> **Extrait**
****

Les orages à l'origine de réactions photonucléaires


Pour la première fois, des physiciens japonais ont mis en évidence la production de réactions photonucléaires dans les orages, où des photons gamma de haute énergie qui sont produits par les électrons accélérés dans les éclairs induisent des réactions sur les noyaux d'atomes d'azote pour en éjecter des neutrons et produire des éléments radioactifs émetteurs de positrons.




Teruaki Enoto (université de Kyoto) et son équipe avaient installé sur la côte ouest du Japon au début de l'hiver 2016-2017 une série de petits détecteurs gamma. Les physiciens ne l'avaient pas fait par hasard. Les différents lieux sélectionnés étaient connus pour leurs fréquents orages à cette époque de l'année. Il aura fallu attendre le 6 février 2017 pour qu'un énorme orage ait lieu aux alentours de la ville de Kashiwazaki et que le détecteur des physiciens, installés à moins de 2 km de là se mettent à montrer des signaux très intéressants.

****

> **Travail demandé**
#1 Répondez aux questions suivantes d'après l'extrait sur les orages.
(a) Que les photons gamma éjectent-ils des noyaux d'atomes d'azote ?
(b) Où l'équipe avait-elle installé ses détecteurs gamma ?
(c) À quelle date un énorme orage a-t-il eu lieu près de Kashiwazaki ?
#2 Les affirmations suivantes sont-elles conformes à l'extrait sur les orages ? Justifiez chaque réponse par une citation.
(a) Les lieux des détecteurs ont été choisis au hasard.
(b) Les photons gamma sont produits par les électrons accélérés dans les éclairs.
(c) Le détecteur se trouvait à plus de 5 km de l'orage.

> **Données disponibles**
****

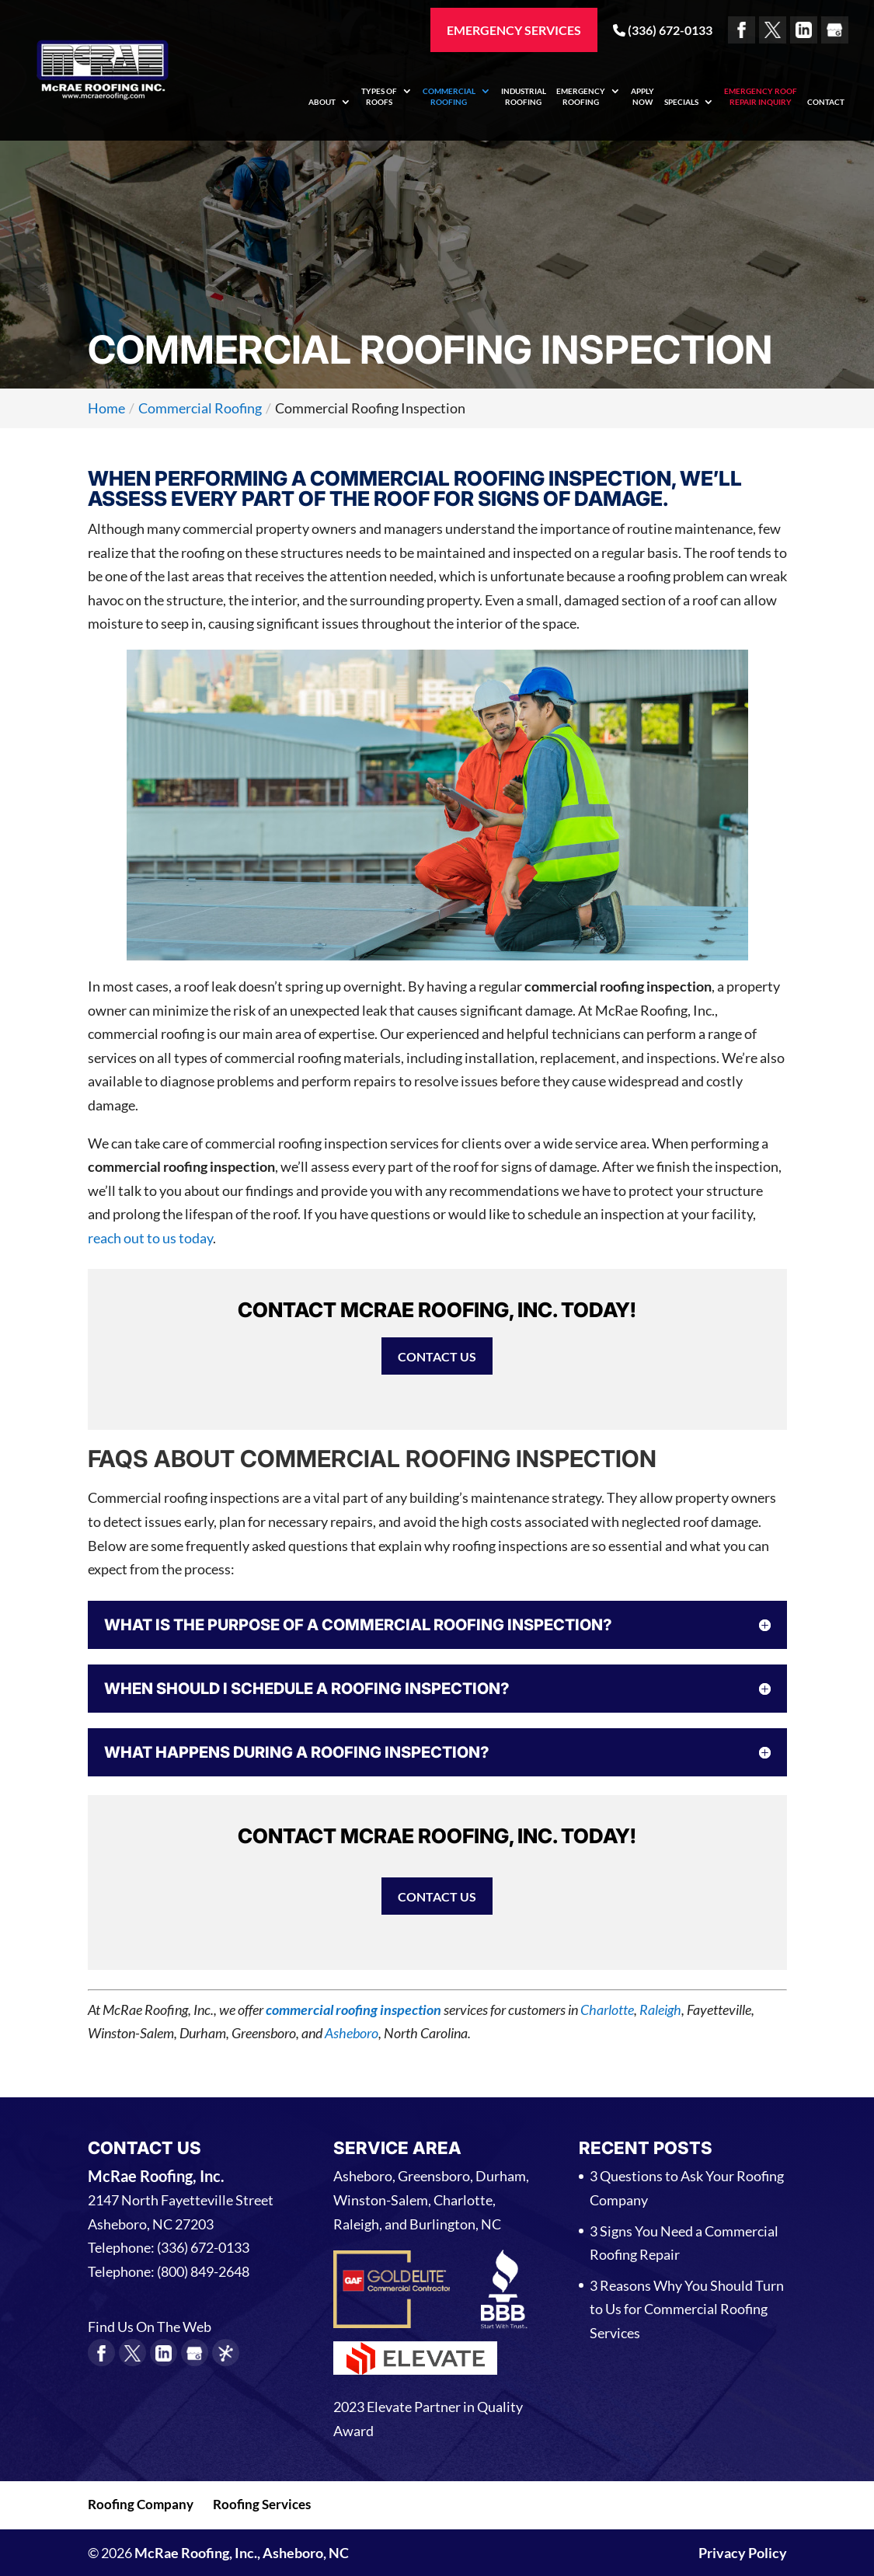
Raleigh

****

> **Corrigé des exercices**
#1
(a) Des neutrons.
(b) Sur la côte ouest du Japon.
(c) Le 6 février 2017.

#2
(a) Non : « Les physiciens ne l'avaient pas fait par hasard. »
(b) Oui : « des photons gamma de haute énergie qui sont produits par les électrons accélérés dans les éclairs »
(c) Non : « installés à moins de 2 km de là »